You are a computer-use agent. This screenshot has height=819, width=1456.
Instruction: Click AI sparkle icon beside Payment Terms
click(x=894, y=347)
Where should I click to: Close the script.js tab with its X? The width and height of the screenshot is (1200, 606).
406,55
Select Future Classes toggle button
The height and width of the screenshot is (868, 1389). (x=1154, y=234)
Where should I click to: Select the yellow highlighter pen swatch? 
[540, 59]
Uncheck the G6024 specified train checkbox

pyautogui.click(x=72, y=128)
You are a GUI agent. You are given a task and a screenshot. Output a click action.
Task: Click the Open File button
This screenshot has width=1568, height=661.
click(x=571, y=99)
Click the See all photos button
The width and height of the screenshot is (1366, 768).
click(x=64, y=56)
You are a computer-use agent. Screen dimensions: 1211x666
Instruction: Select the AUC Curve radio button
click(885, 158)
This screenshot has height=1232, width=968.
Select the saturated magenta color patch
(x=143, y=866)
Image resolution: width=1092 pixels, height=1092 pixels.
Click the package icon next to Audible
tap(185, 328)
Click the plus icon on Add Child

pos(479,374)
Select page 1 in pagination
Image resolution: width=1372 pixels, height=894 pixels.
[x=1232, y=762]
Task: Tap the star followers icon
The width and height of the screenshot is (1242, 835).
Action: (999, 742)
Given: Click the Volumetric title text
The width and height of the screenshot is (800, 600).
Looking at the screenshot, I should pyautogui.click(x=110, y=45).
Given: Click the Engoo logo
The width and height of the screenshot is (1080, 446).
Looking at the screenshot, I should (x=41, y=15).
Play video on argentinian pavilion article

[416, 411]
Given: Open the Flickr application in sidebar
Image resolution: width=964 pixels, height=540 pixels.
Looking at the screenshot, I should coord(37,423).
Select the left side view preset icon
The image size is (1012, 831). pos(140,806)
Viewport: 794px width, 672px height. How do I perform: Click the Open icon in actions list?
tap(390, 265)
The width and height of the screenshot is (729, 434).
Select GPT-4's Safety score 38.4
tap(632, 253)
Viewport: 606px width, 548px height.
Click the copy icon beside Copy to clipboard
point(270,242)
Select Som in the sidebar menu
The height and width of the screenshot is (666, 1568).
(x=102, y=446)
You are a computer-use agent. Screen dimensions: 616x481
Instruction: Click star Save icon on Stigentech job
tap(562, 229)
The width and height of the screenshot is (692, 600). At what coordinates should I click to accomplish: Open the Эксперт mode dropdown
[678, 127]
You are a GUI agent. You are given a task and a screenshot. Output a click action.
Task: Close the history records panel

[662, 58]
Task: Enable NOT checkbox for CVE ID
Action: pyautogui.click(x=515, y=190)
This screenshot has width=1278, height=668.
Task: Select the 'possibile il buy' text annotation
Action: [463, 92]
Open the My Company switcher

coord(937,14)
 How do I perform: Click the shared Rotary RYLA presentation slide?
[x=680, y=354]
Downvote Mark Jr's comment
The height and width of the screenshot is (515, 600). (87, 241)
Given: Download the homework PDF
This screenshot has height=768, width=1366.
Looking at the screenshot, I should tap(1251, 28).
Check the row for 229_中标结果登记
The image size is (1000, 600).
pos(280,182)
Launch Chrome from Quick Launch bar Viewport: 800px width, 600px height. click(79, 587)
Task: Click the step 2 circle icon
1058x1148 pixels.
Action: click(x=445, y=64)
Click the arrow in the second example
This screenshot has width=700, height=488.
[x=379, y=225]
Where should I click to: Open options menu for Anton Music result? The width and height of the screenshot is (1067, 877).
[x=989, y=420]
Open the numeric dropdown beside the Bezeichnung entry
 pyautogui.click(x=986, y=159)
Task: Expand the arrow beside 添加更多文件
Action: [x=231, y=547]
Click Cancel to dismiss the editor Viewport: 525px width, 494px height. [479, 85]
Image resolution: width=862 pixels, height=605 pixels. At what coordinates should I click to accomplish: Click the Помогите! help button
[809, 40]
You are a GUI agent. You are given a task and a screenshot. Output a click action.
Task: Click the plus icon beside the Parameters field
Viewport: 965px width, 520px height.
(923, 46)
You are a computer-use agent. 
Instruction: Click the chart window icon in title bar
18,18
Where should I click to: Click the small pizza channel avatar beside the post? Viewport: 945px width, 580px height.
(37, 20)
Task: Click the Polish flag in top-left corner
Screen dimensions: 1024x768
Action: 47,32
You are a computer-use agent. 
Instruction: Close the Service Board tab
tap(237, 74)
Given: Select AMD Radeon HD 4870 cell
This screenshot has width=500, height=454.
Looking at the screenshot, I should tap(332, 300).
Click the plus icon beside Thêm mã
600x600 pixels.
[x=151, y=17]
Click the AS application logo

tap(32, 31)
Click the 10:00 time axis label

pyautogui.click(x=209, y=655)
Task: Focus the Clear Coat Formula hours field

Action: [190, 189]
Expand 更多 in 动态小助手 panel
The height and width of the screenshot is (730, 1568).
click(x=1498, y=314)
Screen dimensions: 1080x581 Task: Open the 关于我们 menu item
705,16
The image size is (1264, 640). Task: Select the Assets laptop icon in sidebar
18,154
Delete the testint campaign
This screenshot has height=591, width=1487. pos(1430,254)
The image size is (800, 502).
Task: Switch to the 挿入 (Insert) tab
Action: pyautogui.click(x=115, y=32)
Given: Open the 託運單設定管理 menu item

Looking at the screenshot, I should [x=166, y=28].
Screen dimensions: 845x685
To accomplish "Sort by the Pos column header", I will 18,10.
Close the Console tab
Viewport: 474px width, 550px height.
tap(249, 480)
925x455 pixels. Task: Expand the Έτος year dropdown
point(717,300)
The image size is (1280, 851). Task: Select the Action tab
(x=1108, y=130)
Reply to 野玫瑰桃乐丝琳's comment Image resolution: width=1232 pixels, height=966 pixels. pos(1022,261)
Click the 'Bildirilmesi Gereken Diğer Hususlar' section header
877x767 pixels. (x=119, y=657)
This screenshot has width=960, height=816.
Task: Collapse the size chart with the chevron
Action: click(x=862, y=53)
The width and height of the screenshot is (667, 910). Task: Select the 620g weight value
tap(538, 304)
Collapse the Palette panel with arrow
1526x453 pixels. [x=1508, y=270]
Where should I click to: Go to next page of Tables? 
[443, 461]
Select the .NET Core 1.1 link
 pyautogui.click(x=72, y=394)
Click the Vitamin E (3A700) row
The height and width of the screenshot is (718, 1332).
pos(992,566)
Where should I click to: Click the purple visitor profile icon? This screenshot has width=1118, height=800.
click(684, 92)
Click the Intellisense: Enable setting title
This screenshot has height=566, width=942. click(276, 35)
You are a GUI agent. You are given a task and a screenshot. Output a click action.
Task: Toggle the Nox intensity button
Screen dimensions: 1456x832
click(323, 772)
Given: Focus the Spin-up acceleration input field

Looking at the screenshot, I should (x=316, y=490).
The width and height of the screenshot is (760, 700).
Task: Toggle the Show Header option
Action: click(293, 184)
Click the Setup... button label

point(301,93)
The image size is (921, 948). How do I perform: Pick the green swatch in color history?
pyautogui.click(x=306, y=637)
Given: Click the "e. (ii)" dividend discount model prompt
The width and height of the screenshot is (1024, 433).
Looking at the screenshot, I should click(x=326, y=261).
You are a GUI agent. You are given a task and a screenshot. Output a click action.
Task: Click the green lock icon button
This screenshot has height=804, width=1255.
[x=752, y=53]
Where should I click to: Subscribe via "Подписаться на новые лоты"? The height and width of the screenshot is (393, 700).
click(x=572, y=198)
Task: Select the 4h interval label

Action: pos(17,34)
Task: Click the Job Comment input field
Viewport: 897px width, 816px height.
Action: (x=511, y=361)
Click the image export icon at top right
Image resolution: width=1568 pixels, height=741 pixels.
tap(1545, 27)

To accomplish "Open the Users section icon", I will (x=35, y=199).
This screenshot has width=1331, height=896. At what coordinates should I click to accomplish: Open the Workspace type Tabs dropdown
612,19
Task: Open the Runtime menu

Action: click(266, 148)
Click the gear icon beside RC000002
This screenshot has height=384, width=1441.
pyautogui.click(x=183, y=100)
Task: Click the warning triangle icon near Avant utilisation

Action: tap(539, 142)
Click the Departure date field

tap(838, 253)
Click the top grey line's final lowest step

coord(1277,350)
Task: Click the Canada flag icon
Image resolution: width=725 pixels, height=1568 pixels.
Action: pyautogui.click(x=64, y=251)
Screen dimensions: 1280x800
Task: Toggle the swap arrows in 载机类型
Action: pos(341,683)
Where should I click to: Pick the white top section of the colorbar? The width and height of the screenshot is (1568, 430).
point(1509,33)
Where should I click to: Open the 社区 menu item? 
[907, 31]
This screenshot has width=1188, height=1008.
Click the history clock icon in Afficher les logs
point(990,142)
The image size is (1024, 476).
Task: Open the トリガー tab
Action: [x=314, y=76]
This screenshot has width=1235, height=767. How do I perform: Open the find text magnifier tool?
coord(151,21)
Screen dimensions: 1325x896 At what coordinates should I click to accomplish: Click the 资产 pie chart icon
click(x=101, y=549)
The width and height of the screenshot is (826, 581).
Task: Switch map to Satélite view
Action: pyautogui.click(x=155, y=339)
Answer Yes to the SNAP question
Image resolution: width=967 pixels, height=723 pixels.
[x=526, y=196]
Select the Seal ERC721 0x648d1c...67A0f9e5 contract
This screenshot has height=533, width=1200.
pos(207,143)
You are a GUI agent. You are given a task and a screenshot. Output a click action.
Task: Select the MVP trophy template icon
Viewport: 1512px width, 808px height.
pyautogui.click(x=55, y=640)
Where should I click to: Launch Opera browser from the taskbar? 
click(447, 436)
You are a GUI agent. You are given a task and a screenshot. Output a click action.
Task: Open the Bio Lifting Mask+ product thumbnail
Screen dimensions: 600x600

···

> Instructions to follow:
Throughout the material above, find every line holding "flag" and copy it.

> Finished exercise:
Task: Click the Polish flag in top-left corner
Task: Click the Canada flag icon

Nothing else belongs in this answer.